To the Editor:
I applaud James M. Banner Jr.’s sentiment that (history) teachers should strive to “stretch their aspirations” and work toward creating “within themselves the desire and ability to be historians on their own, even without the spur of grants and special programs (“‘Teachers of Ambition,’” Commentary, Sept. 8, 2004). But I’d like to address his remark that, in the grant applications he reviewed, “no evidence was provided that the teachers were desirous of becoming better historians as well as better teachers.”

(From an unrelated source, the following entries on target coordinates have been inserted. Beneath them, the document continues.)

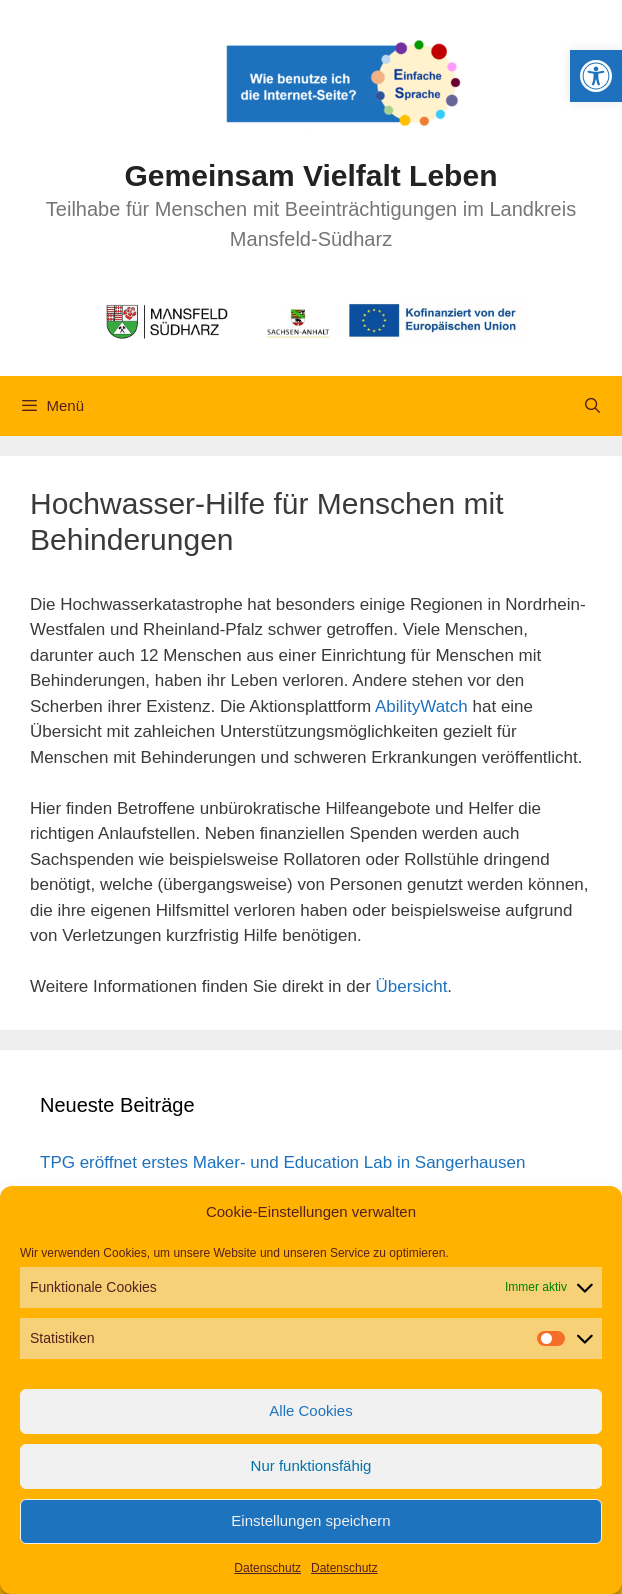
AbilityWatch (421, 706)
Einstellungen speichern (310, 1520)
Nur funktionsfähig (311, 1465)
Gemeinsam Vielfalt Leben (311, 175)
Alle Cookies (310, 1410)
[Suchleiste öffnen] (592, 406)
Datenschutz (267, 1568)
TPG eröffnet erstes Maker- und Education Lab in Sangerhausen (282, 1162)
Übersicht (412, 986)
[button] (596, 76)
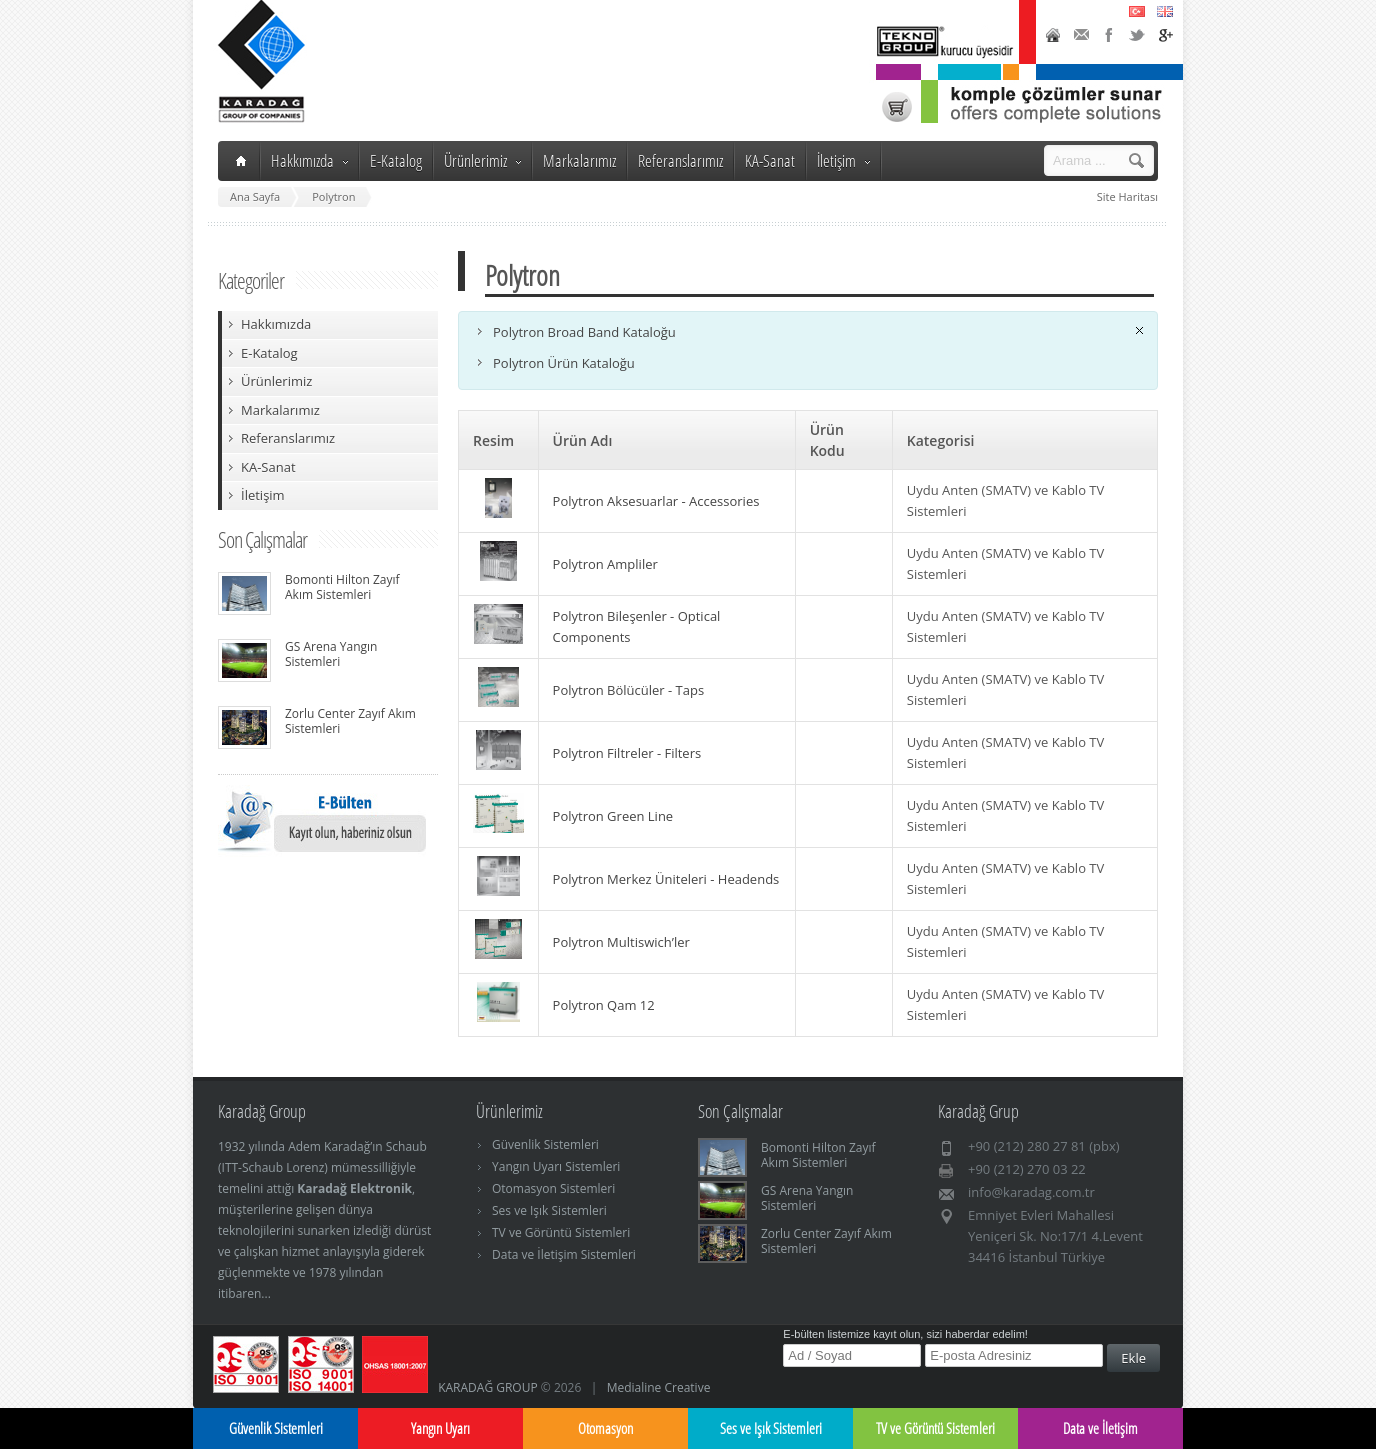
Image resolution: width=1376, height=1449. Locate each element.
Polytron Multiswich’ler (621, 942)
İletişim (843, 160)
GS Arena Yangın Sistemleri (331, 654)
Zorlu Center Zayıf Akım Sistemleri (350, 721)
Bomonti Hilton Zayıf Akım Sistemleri (342, 587)
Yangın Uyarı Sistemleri (556, 1166)
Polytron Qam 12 (604, 1005)
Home (1053, 35)
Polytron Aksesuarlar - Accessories (656, 501)
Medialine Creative (659, 1387)
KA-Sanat (770, 160)
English (1165, 11)
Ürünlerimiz (482, 160)
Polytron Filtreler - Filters (627, 753)
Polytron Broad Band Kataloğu (584, 332)
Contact (1081, 35)
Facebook (1109, 35)
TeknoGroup (947, 42)
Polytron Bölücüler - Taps (629, 690)
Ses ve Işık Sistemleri (549, 1210)
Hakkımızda (309, 160)
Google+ (1165, 35)
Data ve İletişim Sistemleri (564, 1254)
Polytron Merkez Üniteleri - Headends (666, 879)
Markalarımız (579, 160)
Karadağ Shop (897, 107)
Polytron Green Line (613, 816)
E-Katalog (396, 160)
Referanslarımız (680, 160)
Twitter (1137, 35)
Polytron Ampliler (605, 564)
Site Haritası (1127, 196)
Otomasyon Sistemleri (553, 1188)
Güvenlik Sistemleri (545, 1144)
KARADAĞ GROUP (488, 1387)
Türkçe (1137, 11)
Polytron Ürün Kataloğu (564, 363)
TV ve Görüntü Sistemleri (561, 1232)
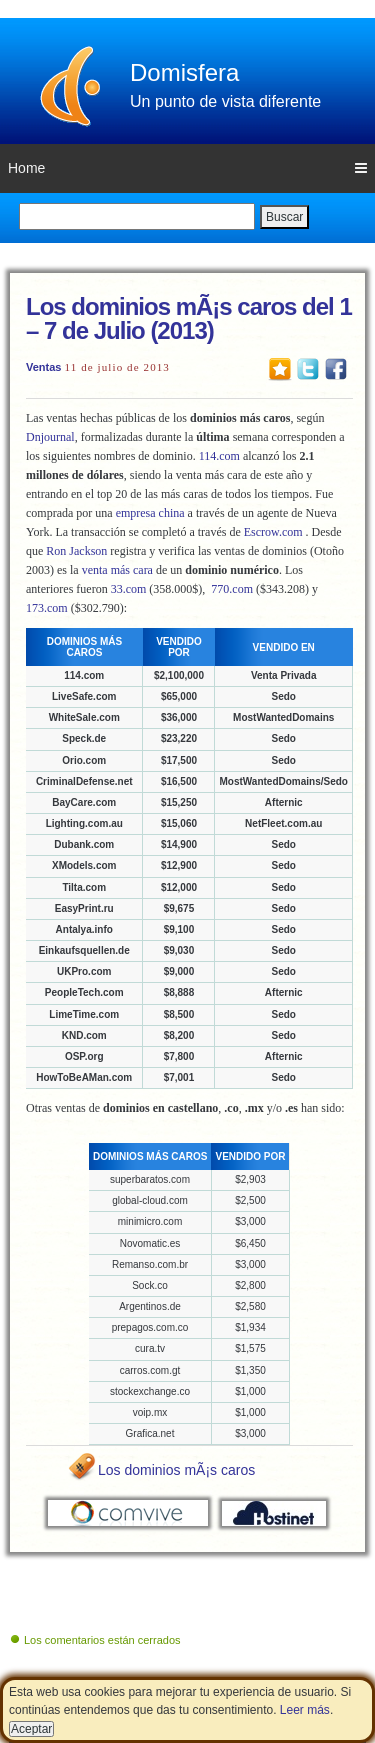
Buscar (284, 217)
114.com (219, 456)
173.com (47, 608)
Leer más (305, 1710)
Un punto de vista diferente (225, 101)
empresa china (150, 513)
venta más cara (117, 570)
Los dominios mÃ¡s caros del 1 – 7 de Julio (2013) (189, 318)
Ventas (43, 367)
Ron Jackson (76, 551)
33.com (129, 589)
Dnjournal (50, 437)
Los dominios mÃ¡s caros (176, 1470)
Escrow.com (273, 532)
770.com (232, 589)
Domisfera (184, 72)
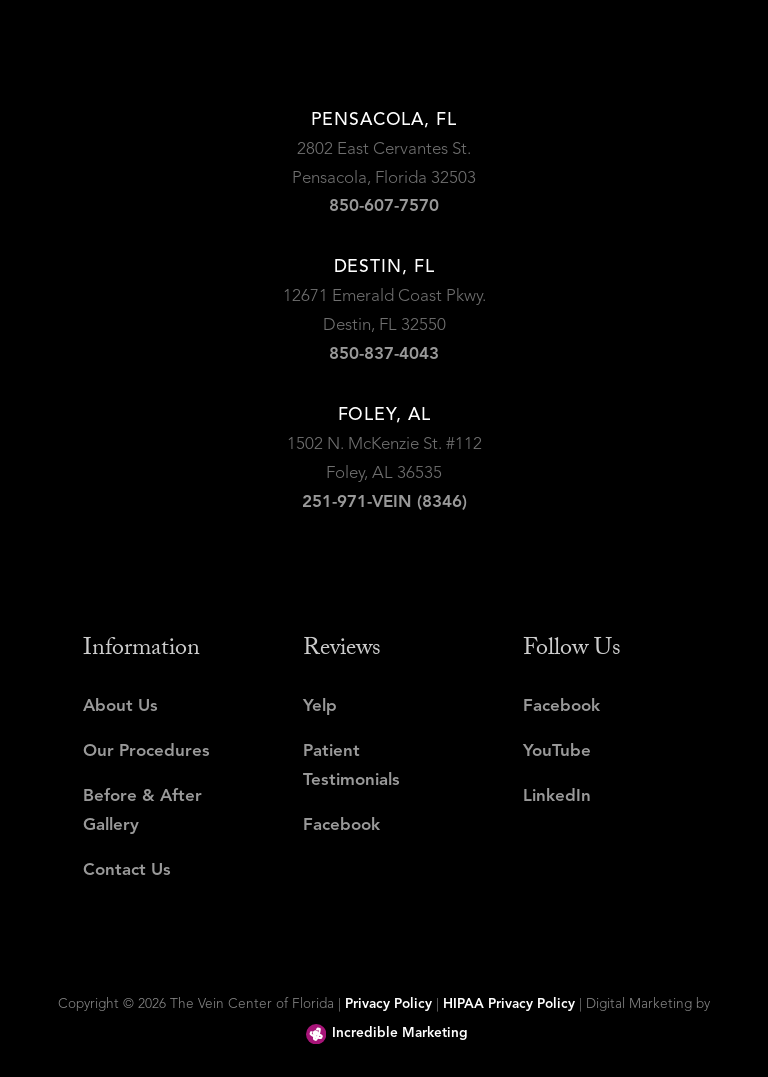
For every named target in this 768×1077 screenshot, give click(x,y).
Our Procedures (146, 751)
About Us (120, 706)
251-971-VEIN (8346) (384, 502)
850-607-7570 (384, 206)
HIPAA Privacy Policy (509, 1004)
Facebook (341, 825)
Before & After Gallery (142, 811)
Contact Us (127, 870)
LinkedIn (557, 796)
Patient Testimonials (351, 766)
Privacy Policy (388, 1004)
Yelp (320, 706)
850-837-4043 (384, 354)
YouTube (557, 751)
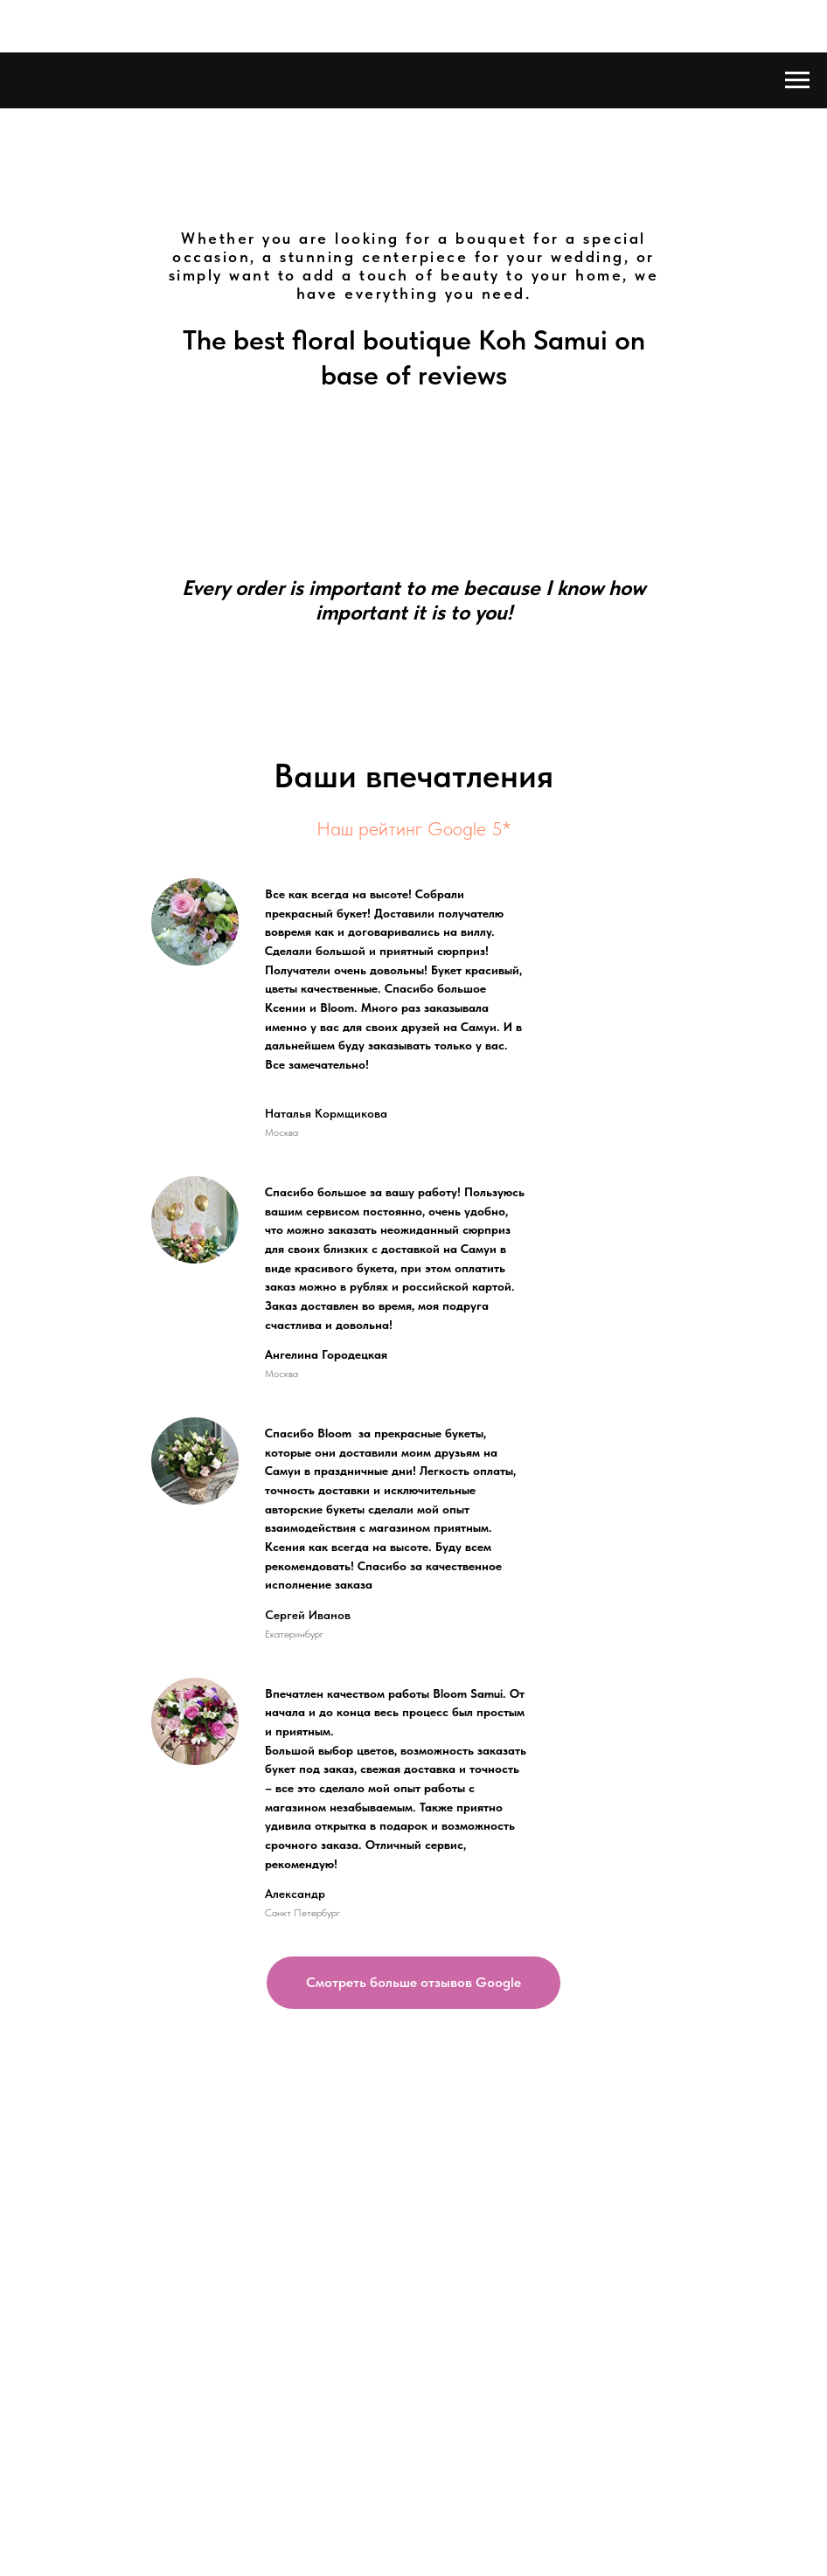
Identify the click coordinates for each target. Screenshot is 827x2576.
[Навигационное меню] (797, 80)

Perhaps Mr. Banner does not adequately grasp the workload—both literal and emotional—under which most K-12 teachers labor. By the time they have thoroughly prepared lesson plans that are tied in detail to specific state standards; completed individual instruction plans for the students who require them; filled out the continual paperwork needed to meet state, district, and local school requirements; prepared and carried out action plans to help students pass state achievement tests; dealt with police, probation, child-welfare, and related personnel on a regular basis; had pre- and postassessment meetings and compiled paperwork in connection with regular visits by district and regional inspectors; held meetings with students and parents on an individual basis; met state requirements for continuing teacher education courses to ensure recertification; perhaps held down an additional, part-time job due to economic needs; and performed other tasks too numerous to list, most teachers are so exhausted that “imagining their possibilities” takes a back seat.
Many, however, do strive to expand their subject knowledge, in terms both of content and of analytical skill. But this is an uphill battle. Until policymakers fully recognize that the needs of precollegiate-level teachers include being permitted time to develop their own scholarly goals and follow them, no one—including Mr. Banner—should be surprised that the grant proposals from teachers they review lack imagination.